17 February 2015

a few beaujolais debuts


Tasting new releases with my favorite Beaujolais producers is often kind of embarrassing. After saying hello and getting the usual optimistic, yet gnomic replies about the character of the vintage, I run out of material. With people like Georges Descombes, Jean Foillard, Jean-Claude Chanudet, Matthieu Lapierre, etc., just about every wine is so reliably, resoundingly delicious that it's hard to think of anything interesting to say about them. More bloody wonderful life-quenching Gamay, eh? Shocker.

I adore the wines of Beaujolais more than almost any others. But finding reasons to write about them is damnably rare. At La Dive Bouteille this year there were at least three: an old-vine Morgon from Descombes' son Kevin, an extremely-limited production Chénas by Karim Vionnet, and the promising Morgons of Anthony Thevenet.


Kevin Descombes, whose first Beaujolais Nouveau in 2013 was among my favorites of the vintage, debuted an old-vine Morgon from a 1h30 granite soil parcel just outside the family residence. The 2013 showed a coltish grace, with energetic tannins, peppery red fruit, and perhaps a touch more polish than is typical in the wines of Descombes père.

__Extracted information__.
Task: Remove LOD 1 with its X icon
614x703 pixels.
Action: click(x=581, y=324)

---

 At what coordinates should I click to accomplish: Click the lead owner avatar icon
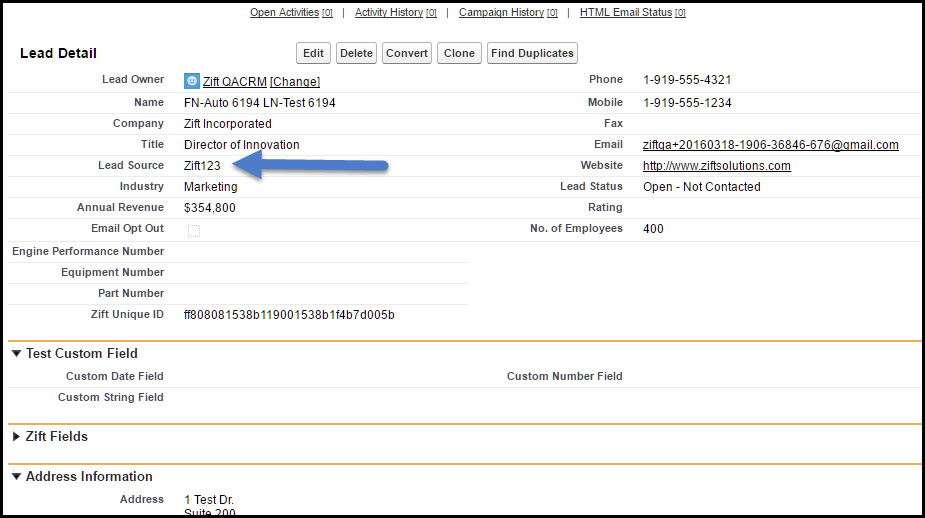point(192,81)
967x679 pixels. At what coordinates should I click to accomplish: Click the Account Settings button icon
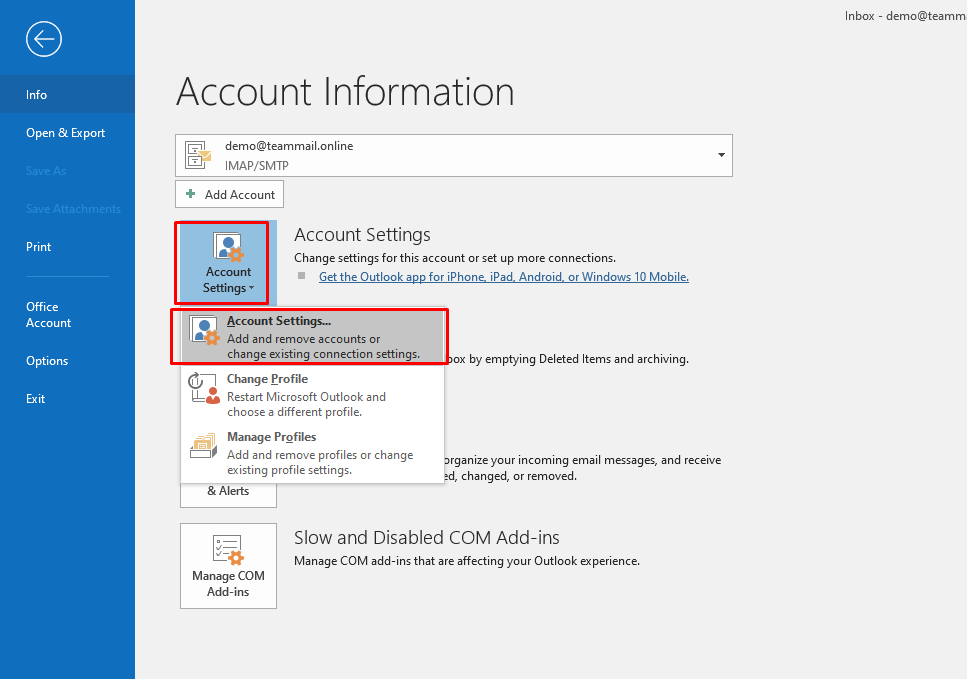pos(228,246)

...

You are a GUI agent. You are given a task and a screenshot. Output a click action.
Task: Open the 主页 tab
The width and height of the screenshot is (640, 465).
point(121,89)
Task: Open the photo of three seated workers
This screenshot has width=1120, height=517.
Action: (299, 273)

__Task to carry out__.
Return everything in the Beaujolais text from "17 February 2015" down to "Gamay, eh? Shocker.", copied word for word.

__Written response__.
17 February 2015

a few beaujolais debuts


Tasting new releases with my favorite Beaujolais producers is often kind of embarrassing. After saying hello and getting the usual optimistic, yet gnomic replies about the character of the vintage, I run out of material. With people like Georges Descombes, Jean Foillard, Jean-Claude Chanudet, Matthieu Lapierre, etc., just about every wine is so reliably, resoundingly delicious that it's hard to think of anything interesting to say about them. More bloody wonderful life-quenching Gamay, eh? Shocker.